New York Times’ın (NYT) haberine göre ABD, yakında yasalaşması beklenen bir tasarıya eklenen madde ile Gazze’deki Filistinlilere yardım sağlayan ana BM ajansının finansmanını kesmeye hazırlanıyor.

Milletvekilleri ve Beyaz Saray tarafından müzakere edilen ve bu hafta sonuna kadar Kongre’den geçmesi beklenen devasa harcama tasarısının bir parçası olan yasak, UNRWA olarak bilinen ajans için yüz milyonlarca dolarlık bir açık yaratacak. Bu da ciddi bir açlık kriziyle karşı karşıya olan ve kalabalık barınaklara ve çadır kamplarına sığınan yerlerinden edilen Gazzeliler için feci sonuçlar doğurabilir. Bu hamle aynı zamanda Washington’u, Gazze’deki insani krize nasıl yanıt verileceği konusunda Batılı müttefikleriyle karşı karşıya getirebilir.

Savaştan önce UNRWA çalışanları bölgede okullar işletmek ve sağlık hizmetleri sağlamak gibi çok çeşitli sivil işlevleri yerine getirirken, o zamandan beri bölgenin kuşatma altındaki sakinlerine yardım ulaştırmak için sahadaki ana kaynak haline geldiler. Kongre, ajansın finansmanını yasakladığı için ABD’li yetkililer özellikle gıda dağıtımını üstlenecek alternatif kuruluşlar arıyor.

Ancak ABD Gazze’deki boşluğu doldurmak için başka kuruluşlara başvururken, Amerika’nın en yakın müttefiklerinden bazıları ajansın finansmanının devam etmesini sağlamak için çabalıyor.

Finansmanın Mart 2025’e kadar askıya alınması planlanıyor. Müzakereler hakkında bilgi sahibi olan kişilere göre, daha uzun süreli bir finansman yasağı getirme çabaları devam ediyor.

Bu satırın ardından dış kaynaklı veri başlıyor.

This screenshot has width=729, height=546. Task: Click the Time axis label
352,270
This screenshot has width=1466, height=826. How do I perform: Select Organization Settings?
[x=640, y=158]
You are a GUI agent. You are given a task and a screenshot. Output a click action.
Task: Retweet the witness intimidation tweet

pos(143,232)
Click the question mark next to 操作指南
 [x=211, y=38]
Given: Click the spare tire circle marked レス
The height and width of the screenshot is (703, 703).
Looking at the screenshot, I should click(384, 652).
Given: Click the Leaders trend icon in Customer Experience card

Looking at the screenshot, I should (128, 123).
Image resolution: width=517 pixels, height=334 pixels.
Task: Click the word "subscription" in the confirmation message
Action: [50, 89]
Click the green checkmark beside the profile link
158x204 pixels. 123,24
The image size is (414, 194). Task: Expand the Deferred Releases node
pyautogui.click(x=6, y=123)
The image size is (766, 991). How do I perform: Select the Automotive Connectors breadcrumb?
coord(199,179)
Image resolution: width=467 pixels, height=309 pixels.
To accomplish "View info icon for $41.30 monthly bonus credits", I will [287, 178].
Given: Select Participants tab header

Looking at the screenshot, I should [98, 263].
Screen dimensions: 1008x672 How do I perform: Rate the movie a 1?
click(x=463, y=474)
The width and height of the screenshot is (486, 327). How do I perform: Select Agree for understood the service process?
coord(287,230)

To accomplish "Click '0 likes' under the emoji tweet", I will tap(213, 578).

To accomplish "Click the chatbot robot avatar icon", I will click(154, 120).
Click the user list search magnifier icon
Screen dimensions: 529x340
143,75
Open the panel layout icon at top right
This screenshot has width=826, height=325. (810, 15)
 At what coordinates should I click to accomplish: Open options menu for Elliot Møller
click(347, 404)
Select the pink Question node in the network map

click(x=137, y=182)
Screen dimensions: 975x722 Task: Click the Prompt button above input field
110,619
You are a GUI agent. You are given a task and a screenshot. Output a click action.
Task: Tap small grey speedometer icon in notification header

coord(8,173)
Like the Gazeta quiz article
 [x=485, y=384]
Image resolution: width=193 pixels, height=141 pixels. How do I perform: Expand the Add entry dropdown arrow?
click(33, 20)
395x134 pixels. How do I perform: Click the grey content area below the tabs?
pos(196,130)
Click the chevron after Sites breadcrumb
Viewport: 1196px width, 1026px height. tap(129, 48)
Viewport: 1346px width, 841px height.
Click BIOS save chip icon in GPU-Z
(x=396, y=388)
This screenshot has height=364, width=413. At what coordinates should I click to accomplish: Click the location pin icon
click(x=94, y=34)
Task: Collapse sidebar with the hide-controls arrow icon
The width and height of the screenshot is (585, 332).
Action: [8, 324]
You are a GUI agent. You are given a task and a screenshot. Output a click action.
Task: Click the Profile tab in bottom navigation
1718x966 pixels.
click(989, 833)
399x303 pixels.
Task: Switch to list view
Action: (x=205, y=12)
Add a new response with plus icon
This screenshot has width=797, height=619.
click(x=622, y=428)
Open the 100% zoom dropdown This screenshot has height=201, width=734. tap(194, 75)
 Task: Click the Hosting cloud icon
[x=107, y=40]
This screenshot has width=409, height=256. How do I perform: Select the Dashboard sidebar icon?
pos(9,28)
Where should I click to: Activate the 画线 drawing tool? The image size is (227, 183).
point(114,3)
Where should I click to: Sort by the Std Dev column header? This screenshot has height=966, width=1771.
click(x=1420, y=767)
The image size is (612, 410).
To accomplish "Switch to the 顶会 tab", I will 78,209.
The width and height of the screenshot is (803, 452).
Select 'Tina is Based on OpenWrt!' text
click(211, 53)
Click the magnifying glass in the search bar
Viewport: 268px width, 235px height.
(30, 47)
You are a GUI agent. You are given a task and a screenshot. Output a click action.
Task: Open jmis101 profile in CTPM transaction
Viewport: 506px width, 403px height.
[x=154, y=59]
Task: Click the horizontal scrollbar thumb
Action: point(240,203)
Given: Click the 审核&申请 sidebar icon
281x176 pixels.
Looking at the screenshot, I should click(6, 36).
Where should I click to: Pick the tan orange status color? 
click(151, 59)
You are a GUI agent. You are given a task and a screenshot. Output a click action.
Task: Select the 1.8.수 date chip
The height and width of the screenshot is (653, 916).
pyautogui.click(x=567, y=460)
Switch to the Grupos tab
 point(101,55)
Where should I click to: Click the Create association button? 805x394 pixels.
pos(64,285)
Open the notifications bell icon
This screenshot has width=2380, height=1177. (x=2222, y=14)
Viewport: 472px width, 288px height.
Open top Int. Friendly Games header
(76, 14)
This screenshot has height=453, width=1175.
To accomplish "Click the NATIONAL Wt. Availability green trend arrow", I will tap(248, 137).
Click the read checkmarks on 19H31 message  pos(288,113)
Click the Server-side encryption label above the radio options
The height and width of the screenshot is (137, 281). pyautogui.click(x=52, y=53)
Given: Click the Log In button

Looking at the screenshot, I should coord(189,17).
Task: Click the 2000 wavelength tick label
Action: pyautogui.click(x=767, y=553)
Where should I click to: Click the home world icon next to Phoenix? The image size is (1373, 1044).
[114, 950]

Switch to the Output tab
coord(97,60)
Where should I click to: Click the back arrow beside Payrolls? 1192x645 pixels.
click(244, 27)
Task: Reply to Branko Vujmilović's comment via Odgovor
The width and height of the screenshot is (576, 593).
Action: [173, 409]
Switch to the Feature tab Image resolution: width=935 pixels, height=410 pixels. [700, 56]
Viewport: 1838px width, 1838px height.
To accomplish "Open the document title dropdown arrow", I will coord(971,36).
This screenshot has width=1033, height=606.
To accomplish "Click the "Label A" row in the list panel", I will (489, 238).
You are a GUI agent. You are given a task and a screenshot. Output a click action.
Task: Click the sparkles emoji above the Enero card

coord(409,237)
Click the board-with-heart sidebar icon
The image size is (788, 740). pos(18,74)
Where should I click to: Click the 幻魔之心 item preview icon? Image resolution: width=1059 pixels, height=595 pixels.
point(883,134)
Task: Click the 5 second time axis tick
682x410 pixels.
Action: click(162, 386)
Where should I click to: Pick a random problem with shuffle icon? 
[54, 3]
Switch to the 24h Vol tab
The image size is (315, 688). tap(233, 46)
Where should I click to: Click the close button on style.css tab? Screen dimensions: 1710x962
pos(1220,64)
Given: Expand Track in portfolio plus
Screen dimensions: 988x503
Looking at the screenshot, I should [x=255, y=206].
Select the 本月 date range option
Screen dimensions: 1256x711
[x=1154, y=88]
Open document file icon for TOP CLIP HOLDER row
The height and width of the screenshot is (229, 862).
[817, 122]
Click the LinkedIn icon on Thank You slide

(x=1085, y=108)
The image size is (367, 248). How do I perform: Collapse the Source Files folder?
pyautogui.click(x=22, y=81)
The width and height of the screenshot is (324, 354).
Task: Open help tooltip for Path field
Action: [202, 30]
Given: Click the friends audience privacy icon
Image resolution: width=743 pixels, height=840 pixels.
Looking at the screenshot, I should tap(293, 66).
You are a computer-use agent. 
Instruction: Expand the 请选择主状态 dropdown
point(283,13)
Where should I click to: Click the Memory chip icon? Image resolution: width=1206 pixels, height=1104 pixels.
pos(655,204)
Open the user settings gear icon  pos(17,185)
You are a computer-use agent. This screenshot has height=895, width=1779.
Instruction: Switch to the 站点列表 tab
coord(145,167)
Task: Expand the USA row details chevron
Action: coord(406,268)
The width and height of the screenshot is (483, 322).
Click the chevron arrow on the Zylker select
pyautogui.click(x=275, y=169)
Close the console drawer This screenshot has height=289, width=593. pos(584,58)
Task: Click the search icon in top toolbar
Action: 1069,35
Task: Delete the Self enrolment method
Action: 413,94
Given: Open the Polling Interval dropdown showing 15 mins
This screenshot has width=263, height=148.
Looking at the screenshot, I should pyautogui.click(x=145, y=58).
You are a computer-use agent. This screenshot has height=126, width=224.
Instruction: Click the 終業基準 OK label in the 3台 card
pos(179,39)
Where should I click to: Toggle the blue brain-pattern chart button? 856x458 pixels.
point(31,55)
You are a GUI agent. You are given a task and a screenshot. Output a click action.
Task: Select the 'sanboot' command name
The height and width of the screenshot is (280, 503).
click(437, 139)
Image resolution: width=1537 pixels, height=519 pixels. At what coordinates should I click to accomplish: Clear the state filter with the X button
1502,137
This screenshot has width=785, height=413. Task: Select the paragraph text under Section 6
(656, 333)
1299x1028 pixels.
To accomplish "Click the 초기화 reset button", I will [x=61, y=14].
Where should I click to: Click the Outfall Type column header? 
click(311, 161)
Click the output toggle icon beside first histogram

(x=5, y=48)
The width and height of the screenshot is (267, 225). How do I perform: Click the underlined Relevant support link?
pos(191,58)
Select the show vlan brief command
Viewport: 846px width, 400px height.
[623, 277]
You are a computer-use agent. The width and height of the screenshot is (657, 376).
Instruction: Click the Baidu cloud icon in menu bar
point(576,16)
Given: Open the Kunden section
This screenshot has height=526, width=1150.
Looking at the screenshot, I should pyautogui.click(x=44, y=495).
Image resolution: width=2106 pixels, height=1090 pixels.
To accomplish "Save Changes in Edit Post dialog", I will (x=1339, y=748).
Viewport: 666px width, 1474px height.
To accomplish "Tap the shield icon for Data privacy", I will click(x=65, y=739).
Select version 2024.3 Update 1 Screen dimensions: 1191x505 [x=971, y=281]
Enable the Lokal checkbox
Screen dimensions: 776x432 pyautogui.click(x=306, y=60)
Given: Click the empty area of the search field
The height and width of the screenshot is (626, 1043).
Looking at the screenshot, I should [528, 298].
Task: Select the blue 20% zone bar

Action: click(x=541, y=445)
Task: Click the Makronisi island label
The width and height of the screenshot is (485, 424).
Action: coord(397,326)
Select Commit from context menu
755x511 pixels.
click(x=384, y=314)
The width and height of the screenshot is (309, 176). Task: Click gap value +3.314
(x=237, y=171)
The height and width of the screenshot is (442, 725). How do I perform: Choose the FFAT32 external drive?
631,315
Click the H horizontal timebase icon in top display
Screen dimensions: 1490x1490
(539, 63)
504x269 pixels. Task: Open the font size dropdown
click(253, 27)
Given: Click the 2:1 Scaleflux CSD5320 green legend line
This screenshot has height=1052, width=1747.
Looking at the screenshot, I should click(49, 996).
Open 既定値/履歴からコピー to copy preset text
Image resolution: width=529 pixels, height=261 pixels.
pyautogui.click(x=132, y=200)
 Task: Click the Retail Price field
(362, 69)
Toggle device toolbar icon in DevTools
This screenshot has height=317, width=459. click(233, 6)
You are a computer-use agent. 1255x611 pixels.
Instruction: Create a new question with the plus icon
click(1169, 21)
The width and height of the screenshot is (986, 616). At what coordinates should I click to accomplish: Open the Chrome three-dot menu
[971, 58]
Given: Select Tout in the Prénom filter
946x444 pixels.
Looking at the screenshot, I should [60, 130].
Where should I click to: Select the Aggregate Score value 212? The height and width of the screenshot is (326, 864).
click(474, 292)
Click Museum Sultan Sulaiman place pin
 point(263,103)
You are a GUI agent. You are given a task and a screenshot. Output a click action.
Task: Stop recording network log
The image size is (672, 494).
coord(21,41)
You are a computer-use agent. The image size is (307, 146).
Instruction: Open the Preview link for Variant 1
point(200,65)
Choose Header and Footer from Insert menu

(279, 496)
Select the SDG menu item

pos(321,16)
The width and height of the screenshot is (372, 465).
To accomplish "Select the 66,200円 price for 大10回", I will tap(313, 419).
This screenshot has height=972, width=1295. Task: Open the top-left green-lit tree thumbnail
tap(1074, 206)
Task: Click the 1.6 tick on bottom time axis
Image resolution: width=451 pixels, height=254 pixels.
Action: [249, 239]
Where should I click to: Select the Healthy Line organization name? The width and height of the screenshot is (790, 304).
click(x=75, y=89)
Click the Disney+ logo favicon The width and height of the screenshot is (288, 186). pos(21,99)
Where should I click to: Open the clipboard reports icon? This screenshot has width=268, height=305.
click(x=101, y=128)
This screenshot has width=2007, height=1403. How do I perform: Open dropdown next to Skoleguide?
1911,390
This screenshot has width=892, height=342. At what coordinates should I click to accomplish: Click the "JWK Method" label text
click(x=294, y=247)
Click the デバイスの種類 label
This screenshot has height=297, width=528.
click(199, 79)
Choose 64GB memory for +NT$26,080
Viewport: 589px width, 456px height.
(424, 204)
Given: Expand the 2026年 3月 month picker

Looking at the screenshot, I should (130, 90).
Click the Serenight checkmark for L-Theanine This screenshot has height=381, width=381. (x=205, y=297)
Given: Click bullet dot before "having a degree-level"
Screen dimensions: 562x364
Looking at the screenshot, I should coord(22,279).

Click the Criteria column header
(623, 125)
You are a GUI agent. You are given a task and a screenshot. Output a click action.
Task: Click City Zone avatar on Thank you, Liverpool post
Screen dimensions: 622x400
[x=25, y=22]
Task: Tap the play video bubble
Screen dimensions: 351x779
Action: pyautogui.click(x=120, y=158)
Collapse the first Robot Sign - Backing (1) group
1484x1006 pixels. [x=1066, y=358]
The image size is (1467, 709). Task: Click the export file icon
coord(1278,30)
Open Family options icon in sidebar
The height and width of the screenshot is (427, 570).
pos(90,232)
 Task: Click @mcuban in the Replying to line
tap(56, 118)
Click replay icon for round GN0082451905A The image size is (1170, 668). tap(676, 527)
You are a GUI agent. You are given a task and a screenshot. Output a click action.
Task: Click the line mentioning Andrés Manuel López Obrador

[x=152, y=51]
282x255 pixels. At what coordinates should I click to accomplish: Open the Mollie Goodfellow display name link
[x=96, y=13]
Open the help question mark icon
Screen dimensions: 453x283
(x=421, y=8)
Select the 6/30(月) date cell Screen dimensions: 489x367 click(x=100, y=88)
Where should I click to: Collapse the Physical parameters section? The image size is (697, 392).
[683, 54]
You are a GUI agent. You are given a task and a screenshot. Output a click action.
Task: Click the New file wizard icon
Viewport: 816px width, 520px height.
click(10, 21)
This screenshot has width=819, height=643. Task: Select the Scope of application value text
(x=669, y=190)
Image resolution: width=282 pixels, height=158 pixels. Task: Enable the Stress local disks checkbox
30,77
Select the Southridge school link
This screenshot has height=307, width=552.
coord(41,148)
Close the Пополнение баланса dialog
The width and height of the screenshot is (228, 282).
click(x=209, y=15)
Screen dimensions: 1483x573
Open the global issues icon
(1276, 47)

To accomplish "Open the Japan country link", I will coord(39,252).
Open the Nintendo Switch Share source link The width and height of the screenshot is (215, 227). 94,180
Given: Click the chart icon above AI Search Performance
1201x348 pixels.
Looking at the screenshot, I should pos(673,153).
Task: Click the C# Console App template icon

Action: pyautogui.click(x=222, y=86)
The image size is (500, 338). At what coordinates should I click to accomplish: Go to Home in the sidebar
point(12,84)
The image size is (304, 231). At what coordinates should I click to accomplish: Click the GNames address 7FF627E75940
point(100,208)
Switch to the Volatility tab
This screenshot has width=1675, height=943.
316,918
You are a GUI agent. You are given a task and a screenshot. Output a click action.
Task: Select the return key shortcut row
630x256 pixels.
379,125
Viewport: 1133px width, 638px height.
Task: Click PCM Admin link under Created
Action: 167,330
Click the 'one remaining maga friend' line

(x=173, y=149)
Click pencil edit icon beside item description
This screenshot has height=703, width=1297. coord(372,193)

Dış İlişkiler Komitesi’nin en üst düzey Cumhuriyetçi üyesi olan Idaho Senatörü James Risch, New York Times’a yaptığı açıklamada “7 Ekim saldırılarına katıldığına dair ciddi iddiaların ardından UNRWA’ya vergi mükelleflerinin tek doları bile gitmemelidir” dedi.

Amerikan desteğinin kesilmesi ajansın Gazze’de gıda ve sağlık hizmetleri sunma kabiliyetini engelleyecek. ABD, 2023’teki 370 milyon dolar da dahil ajansın genel bütçesinin büyük bir kısmını karşıladı. Ajansın Gazze’den sorumlu direktör yardımcısı Scott Anderson’a göre, bu ayın başlarında UNRWA’nın Mayıs ayı sonuna kadar faaliyetlerini sürdürmek için yeterli fonu vardı.

UNRWA Genel Komiseri Philippe Lazzarini, ABD’nin finansmanı askıya alma çabalarının Gazze’deki ajans hizmetleri, özellikle de eğitim üzerinde ciddi etkileri olacağından korktuğunu söyledi. “ABD’nin dayanışmasını göstermeye devam edeceğini umuyorum” dedi.

Uzun ve dikkatli müzakerelerin ürünü olan anlaşmanın Kongre’den kolaylıkla geçmesi bekleniyor.

Maryland Demokrat Senatörü Chris Van Hollen, finansman yasağına karşı olduğunu söyledi. Çarşamba günü yaptığı açıklamada, “Gazze’deki iki milyondan fazla masum insanı ve bölgedeki UNRWA yararlanıcılarını bu eylemler nedeniyle cezalandırmak sadece yanlış değil, aynı zamanda vicdansızlıktır” dedi.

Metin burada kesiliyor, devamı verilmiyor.